GIVEN REQUEST A
According to the Sundown Jim article, who edited the film?
GIVEN REQUEST B
Reproduce verbatim the portion of the Sundown Jim article between "Kimbrough was a" and "the state legislature.", inclusive.

- Theatrical release poster
- Directed by: James Tinling
- Screenplay by: William Bruckner Robert F. Metzler
- Story by: Ernest Haycox
- Produced by: Sol M. Wurtzel
- Starring: John Kimbrough Virginia Gilmore Arleen Whelan Joe Sawyer Paul Hurst Moroni Olsen
- Cinematography: Glen MacWilliams
- Edited by: Nick DeMaggio
- Music by: Cyril J. Mockridge
- Production company: 20th Century Fox
- Distributed by: 20th Century Fox
- Release date: March 27, 1942;
- Running time: 63 minutes
- Country: United States
- Language: English

= Sundown Jim =

1942 film by James Tinling

Sundown Jim is a 1942 American Western film directed by James Tinling, written by William Bruckner and Robert F. Metzler, and starring John Kimbrough, Virginia Gilmore, Arleen Whelan, Joe Sawyer, Paul Hurst and Moroni Olsen. It was released on March 27, 1942, by 20th Century Fox.

Kimbrough was a star player for the undefeated 1939 Texas A&M Aggies football team who made two Western movies, then returned to Texas to become a member of the state legislature.

==Plot==

Into the town of Resurrection rides a lawman, "Sundown" Jim Majors, who finds himself in the middle of a feud. A rancher's daughter, Tony Black, is angry because her father was shot by hired guns working for rival rancher Andrew Barr, including outlaw Ben Moffitt.

PROVIDED MATERIAL
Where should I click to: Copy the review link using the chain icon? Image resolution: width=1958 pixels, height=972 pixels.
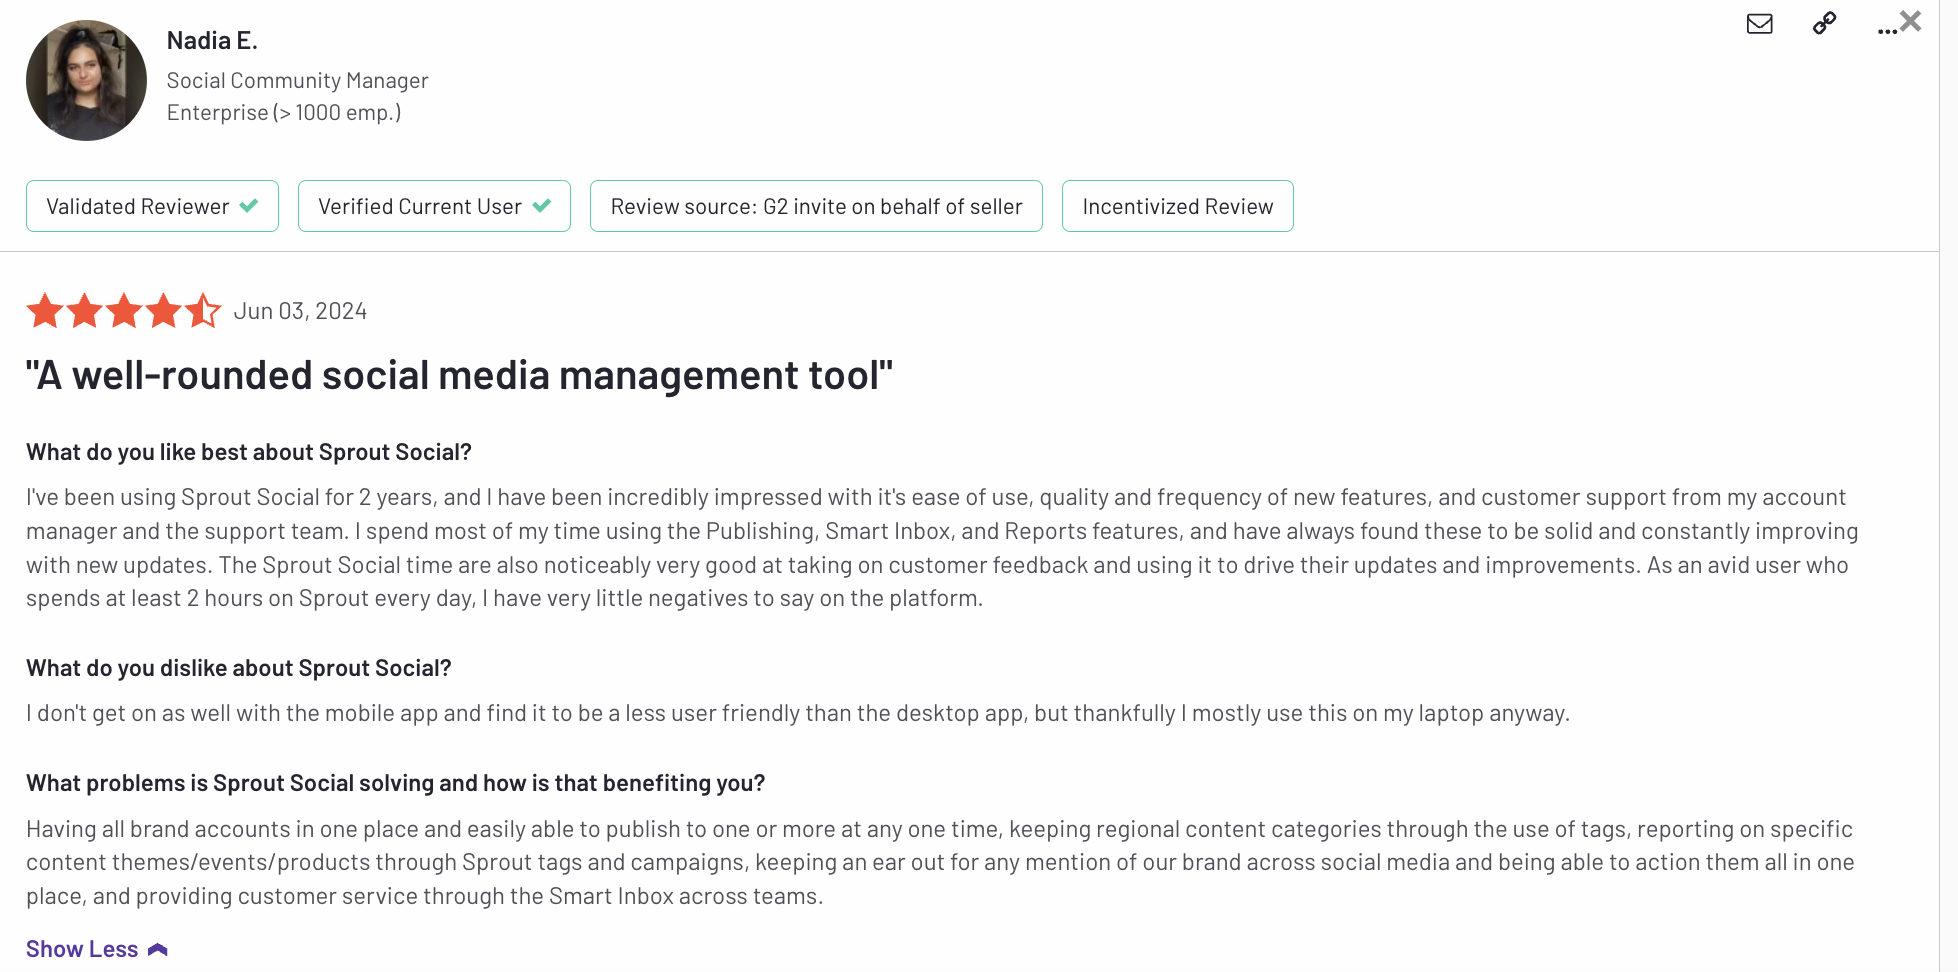point(1823,23)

EXPECTED ANSWER A
Nick DeMaggio

EXPECTED ANSWER B
Kimbrough was a star player for the undefeated 1939 Texas A&M Aggies football team who made two Western movies, then returned to Texas to become a member of the state legislature.